02 March 2011

Perempuan Tionghoa (Ling Sui Nio)


Masih teringat guratan di wajahnya saat ia sedang marah, senang, tertawa atau sekedar menatap tanpa tahu ujungnya di mana. Di awal-awal kepergiannya, saya selalu membuka lemari itu untuk mengambil sepotong daster, menciuminya… masih ada baunya. Bau khas perempuan tiong hoa.

Perempuan berkulit kuning dan bermata sipit.
Ia sempat hidup pada zaman penajajahan. Seorang saksi sejarah “Romusha” dan bom-bom jepang. Pernah bersembunyi di ruang bawah tanah, sekali terkena bom tapi ia selamat.
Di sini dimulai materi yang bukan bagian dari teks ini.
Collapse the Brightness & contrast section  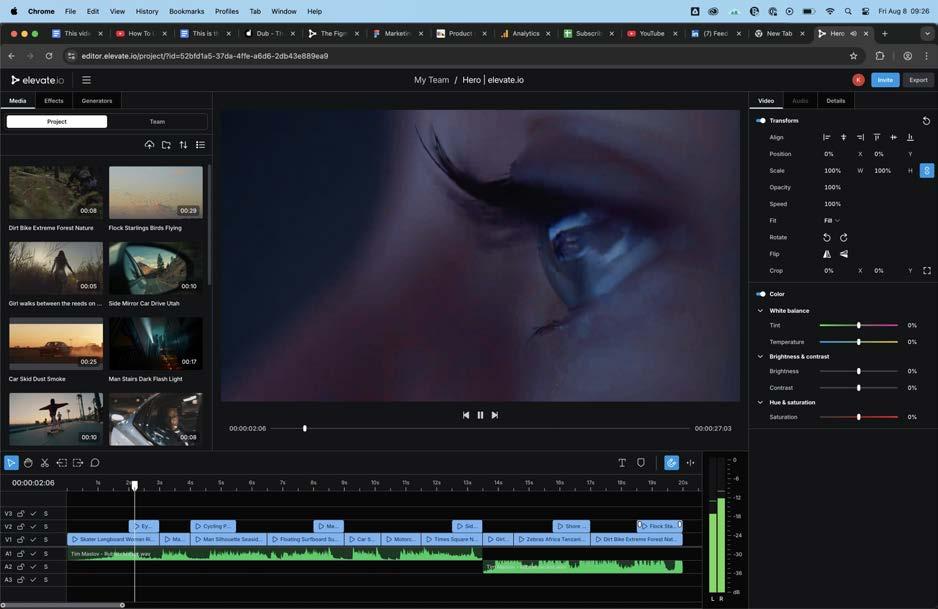pyautogui.click(x=760, y=357)
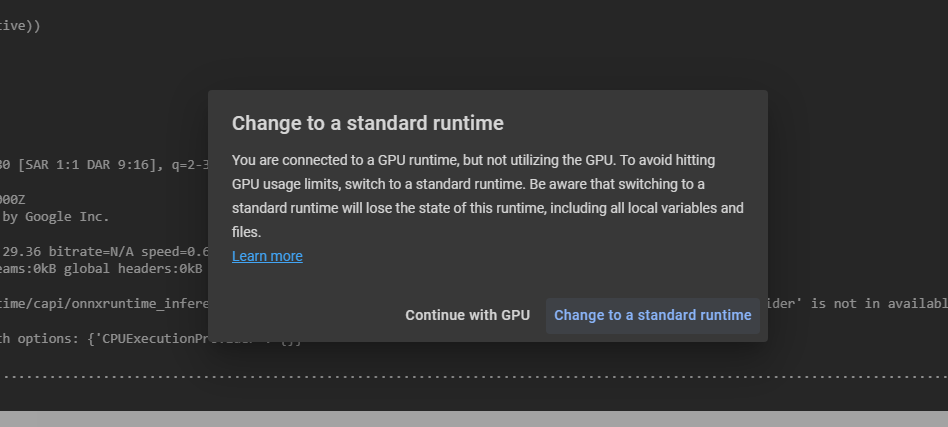The width and height of the screenshot is (948, 427).
Task: Click the "by Google Inc." output line
Action: pos(55,216)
Entah apa yang dipikirkannya. Setelah ditinggal mati suaminya yang juga seorang tionghoa, ia kemudian menikah lagi dengan seorang pribumi bugis. Mengapa harus dengan seorang pribumi?
Dasar cina! Memantong itu cina! Tanja’ na eh cina aspal! Cina Loleng! Ganyangi cinayya! Itu adalah kalimat-kalimat yang masih sempat saya dengar sekitar tahun 1998 saat melewati kerumunan tukang becak yang mangkal di depan toko-toko cina, ataupun anak-anak kecil yang habis membeli es cream di toko cina. Barangkali tidak mudah hidup dengan penampakan seperti itu. bertahan sebagai kaum minoritas. Mungkin untuk cari amannya, ia memilih pribumi bugis.
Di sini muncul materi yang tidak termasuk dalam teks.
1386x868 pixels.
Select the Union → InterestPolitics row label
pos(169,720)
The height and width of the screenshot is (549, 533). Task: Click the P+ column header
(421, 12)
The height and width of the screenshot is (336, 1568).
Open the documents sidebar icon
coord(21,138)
Perempuan yang punya dua nama.
Ling sui nio. Ia adalah ibu dari ibuku. Seorang perempuan berayah dan ber ibu tionghoa. Entah berasal dari cina dataran mana. Yang jelas sebelum kemerdekaan ia sudah menempati bumi pertiwi.
Nenekku seorang gadis tionghoa yang cantik, anak tunggal! Ia tak punya saudara, hanya punya seorang saudara sepupu yang juga anak tunggal. Seorang gadis cina! Saya memanggilnya “Toai” (sebutan untuk saudara/sepupu nenek kita). Jika nenek sedang berbicara sesama kerabat cinanya, kata-kata yang paling sering saya dengar adalah “Oeeh, oeeh” artinya “ia, ia”


Seorang perempuan yang suka mengumpulkan giok.
Saya lebih banyak tidur bersama nenek, dengan kasur yang sangat-sangat bersih dan wangi ciri khas nenek. Sebelum tidur, ia tak pernah mendongeng tentang sinderella dan pangeran, atau tentang putri salju dan 7 kurcaci. Ia menceritrakan kepada saya tentang masa penjajahan jepang dan G 30S, jadilah saya belajar sejarah sebelum tidur. Hemm, saya pernah bertanya bagaimana awal pertemuannya dengan kakek? Haha, apa yah jawabnya waktu itu? … (lupa’!) Kau tau, nenek lebih sering memanggil saya dengan panggilan putri (baca : putiri), bukan fitri. Hahaha. Itulah nenek, tak pernah memanggil nama saya dengan sempurna.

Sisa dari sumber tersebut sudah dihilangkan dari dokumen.